Re:So they are dropping another tech (Score:3, Informative)
(Quoted a larger section of the GP post to make a point)
Where did the GP confuse Java and JavaScript? The GP is making the statement that Apple considers Java (desktop apps) "old tech" and that they are pushing HTML5/JavaScript.
Apple makes a server OS, but afaik, the percentage of that market is even more minuscule than their share of the desktop market is. Web Servers are dominated by Linux and Windows (with the percentages of each varying wildly depending on whose stats you're reading), which combined control at least 90% of the market regardless of which survey you believe... and in Netcraft's 2009 survey, the only one where OSX is enumated, it is counted as part of the 3.45% of "Other non-UNIX" OSes.
What Apple thinks and does is irrelevant to the server market.
Re:So they are dropping another tech (Score:2, Informative)
I don't know about Real, but Adobe (Flash) uses common video codecs, such as H.264.
Re:What about servers? (Score:4, Informative)
Slashdot briefly seemed to have forced everybody to the "Dynamic Discussion" mode this morning. I went to my account settings, turned it off, and it still showed up as on. Then a half hour later, I went back to Slashdot and everything seems to be working with the classic interface again.
Anyway, it seems to have been a glitch in the matrix and all is back to normal now. An interface that only shows score-5 comments and makes you click 100 times to see more comments is just horrible. I hope that's not what "dynamic discussion" mode is. Ugh.
Re:Plenty of heads up. (Score:4, Informative)
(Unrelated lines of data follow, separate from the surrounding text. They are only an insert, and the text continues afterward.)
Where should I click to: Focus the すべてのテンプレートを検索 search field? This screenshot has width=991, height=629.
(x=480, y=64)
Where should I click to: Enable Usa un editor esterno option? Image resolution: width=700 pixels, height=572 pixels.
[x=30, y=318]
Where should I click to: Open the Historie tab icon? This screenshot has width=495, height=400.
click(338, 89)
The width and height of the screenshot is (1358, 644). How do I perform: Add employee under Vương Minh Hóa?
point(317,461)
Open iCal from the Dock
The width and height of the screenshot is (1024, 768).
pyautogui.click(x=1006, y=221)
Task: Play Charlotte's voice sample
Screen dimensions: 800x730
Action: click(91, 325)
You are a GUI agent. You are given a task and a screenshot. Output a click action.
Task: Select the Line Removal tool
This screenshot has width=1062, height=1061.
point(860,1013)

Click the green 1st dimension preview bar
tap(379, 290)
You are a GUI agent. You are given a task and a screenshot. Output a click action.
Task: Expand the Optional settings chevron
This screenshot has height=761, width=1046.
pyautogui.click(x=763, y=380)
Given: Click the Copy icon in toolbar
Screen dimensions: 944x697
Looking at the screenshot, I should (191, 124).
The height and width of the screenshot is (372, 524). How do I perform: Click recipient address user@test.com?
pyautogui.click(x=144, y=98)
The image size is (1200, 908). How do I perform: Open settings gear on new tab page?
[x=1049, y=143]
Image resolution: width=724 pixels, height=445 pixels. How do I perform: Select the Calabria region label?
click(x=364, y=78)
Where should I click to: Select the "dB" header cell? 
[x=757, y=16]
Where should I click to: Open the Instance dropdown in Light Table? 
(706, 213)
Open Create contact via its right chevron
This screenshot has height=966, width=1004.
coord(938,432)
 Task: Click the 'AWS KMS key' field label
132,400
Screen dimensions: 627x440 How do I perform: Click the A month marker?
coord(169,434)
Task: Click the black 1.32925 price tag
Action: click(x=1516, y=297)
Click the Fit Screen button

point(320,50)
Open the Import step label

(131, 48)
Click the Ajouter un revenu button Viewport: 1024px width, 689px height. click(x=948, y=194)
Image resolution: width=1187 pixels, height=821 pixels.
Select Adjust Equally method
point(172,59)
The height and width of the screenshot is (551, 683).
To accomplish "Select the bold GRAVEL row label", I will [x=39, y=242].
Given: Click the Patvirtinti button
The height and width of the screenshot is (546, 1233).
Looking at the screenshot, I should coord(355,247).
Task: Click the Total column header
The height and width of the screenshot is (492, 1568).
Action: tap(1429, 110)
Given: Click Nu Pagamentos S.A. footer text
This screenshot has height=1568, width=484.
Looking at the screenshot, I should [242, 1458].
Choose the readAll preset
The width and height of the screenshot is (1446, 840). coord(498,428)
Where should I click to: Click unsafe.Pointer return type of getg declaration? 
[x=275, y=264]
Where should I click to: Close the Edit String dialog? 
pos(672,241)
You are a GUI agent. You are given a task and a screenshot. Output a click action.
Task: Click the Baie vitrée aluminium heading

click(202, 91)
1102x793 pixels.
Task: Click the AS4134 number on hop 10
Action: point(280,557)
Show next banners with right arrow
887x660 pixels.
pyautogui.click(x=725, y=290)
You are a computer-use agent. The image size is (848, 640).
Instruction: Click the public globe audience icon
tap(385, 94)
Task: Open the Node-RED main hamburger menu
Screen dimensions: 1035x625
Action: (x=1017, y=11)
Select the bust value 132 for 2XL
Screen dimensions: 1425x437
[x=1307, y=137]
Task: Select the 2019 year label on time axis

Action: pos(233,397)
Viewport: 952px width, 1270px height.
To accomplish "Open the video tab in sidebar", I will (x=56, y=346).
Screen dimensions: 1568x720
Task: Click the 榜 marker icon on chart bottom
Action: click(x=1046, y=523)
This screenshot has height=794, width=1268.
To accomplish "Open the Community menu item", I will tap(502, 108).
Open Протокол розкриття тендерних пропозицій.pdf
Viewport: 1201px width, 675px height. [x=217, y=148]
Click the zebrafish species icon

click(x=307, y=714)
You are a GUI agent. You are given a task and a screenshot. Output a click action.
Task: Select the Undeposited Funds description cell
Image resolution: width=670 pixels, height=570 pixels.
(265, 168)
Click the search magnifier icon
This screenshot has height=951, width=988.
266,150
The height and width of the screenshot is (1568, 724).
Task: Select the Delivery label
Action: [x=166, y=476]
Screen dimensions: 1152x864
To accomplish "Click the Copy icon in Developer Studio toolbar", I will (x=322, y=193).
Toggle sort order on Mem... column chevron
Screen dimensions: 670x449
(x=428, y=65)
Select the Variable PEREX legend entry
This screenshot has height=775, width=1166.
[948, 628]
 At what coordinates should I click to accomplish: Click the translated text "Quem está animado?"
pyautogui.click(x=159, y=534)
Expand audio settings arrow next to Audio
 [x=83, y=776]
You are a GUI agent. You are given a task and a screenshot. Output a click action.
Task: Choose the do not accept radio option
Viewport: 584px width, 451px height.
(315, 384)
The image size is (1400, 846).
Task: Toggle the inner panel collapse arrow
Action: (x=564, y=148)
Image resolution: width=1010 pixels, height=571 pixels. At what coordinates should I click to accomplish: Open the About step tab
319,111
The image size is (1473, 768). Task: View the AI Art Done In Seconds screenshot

The problem with this assumption is that Apple does not seem to have realized that a load of developers especially in the java land use OSX for java server side development
Irrelevant. Those people can still use the Oracle JDK / JRE on their Macs. Most will probably prefer to, because they will no longer have the delay between Sun releasing a new version of Java and Apple porting their changes.
Re:Plenty of heads up. (Score:3, Informative)
Did you actually read the second link? He's saying it doesn't make sense to implement anything in Java with GCD, although it might potentially make sense for some 1.7 extensions to be designed to use it.
GCD implements an N:M threading model for C. The JVM implements an N:M threading model for Java, but with different semantics (more preemption points - GCD only has them between blocks, which gives a different throughput-to-latency trade). Implementing one in terms of the other does not make sense. It is marginally possible that the JVM could use some of the pthread_workqueue_* system calls to manage the Java thread to OS thread mapping, but probably not worth the effort.
Re:So they are dropping another tech (Score:2, Informative)
Actually, it's already supported. I watched the Apple presentation yesterday with:
curl $(for all in $(seq -w 1 9999); do echo http://qthttp.apple.com.edgesuite.net/1010qwoeiuryfg/0640/064$all.ts; done) -o - | mplayer -
The problem is not that they use the very simple HTTP Live Streaming, that's great. The problem is that their Javascript code refuse to recognize any non-Safari browser for video. Even when they use the HTML5 with H264: Google Chrome supports that (not Chromium), but Apple JS code refuse to give you a tag. Instead, they ask you to install Quicktime (good luck on Linux).
That's the problem.
Re:Mac as ultimate dev machine no more? (Score:3, Informative)
The BSD-port [java.net] of OpenJDK already run on OS X. I don't know if they support using Cocoa yet but their mailing list would probably be a nice place to start looking for others that are interested in working on Cocoa support in OpenJDK.
Re:Plenty of heads up. (Score:1, Informative)
Got a download link for "can still use the Oracle JDK / JRE on their Macs?"